As a Liberal in the Legislative Council from 1935 to 1947 Holden strongly supported initiatives to attract industry to South Australia. Honorary controller of army canteens in 1939-1945, he was knighted in 1945. After the war he continued with many and various directorships and corporate service with bodies including the South Australian Industries Assistance Corporation, the Chamber of Commerce, the Bank of Adelaide and Australian Cotton Textile Industries. Holden’s energetic contribution to public life was perpetuated by his daughter Nancy (later Dame Nancy Buttfield), the first South Australian woman in an Australian parliament, whose portrait in the National Portrait Gallery collection was highlighted in Portrait 18.

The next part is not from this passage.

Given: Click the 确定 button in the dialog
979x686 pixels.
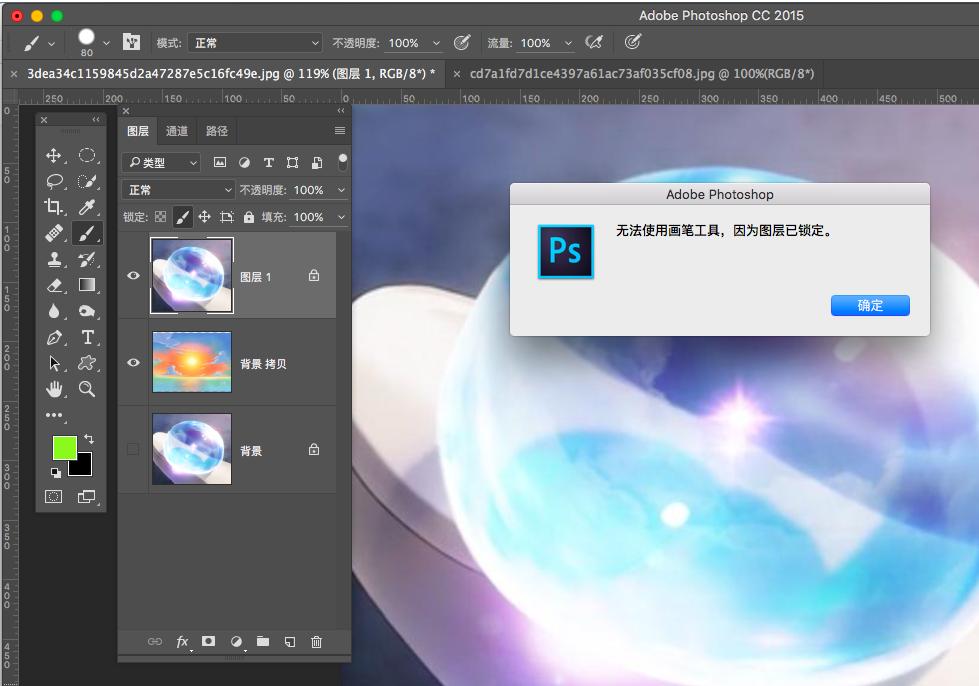Looking at the screenshot, I should (x=870, y=306).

Leslie Bowles (1995-1954) who made this bust the year Holden’s knighthood was conferred, was born in Sydney and began his studies in modelling and woodcarving at the Brisbane Technical College. In 1910 he won a McConnell scholarship and travelled to London, where he studied at the South London School of Sculpture and the Royal Academy School and served as an assistant to Bertram MacKennal. After serving in the Royal Tank Corps in France from 1914 to 1919, Bower resumed his studies at the Royal Academy before returning to Australia in 1924. Alongside a number of other artists, from the mid 1920s onward Bowles was employed by the Australian War Memorial on the production of dioramas depicting aspects of the First World War. From 1925 to 1931 he was head sculptor of the modelling section at the Memorial. His diverse work included several major sculptures including The Man with the Donkey; the gargoyles in the commemorative courtyard and; with Napier Waller, the initial sculptural feature for the Hall of Memory. In 1931 he established a studio in Melbourne, where one of his best-known works, Diana and the Hounds (1939-40), stands before the Spanish-style conservatory in the Fitzroy Gardens. Bowles was a prominent advocate of sculpture and was often consulted on the commissioning of sculptures and memorials until his death in 1954.

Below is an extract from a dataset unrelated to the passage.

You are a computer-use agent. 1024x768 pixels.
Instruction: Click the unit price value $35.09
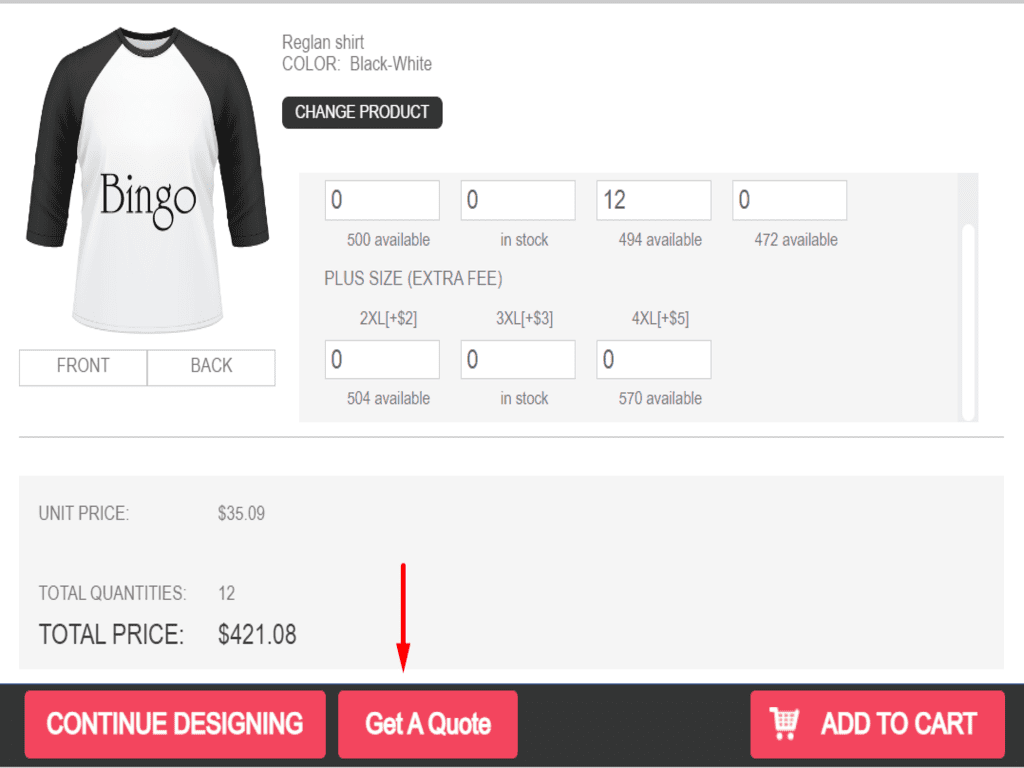[x=241, y=514]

Accepting the bust of Holden, Marilyn Darling recalled that it was the first work promised for the collection when she and Gordon Darling began to promulgate their ideas for a National Portrait Gallery in the early 1990s. Now in its permanent home, the bust thus commemorates not just one Australian of energy and enterprise, but several, at the same it testifies to a life of exceptional public service and a family’s affection and respect.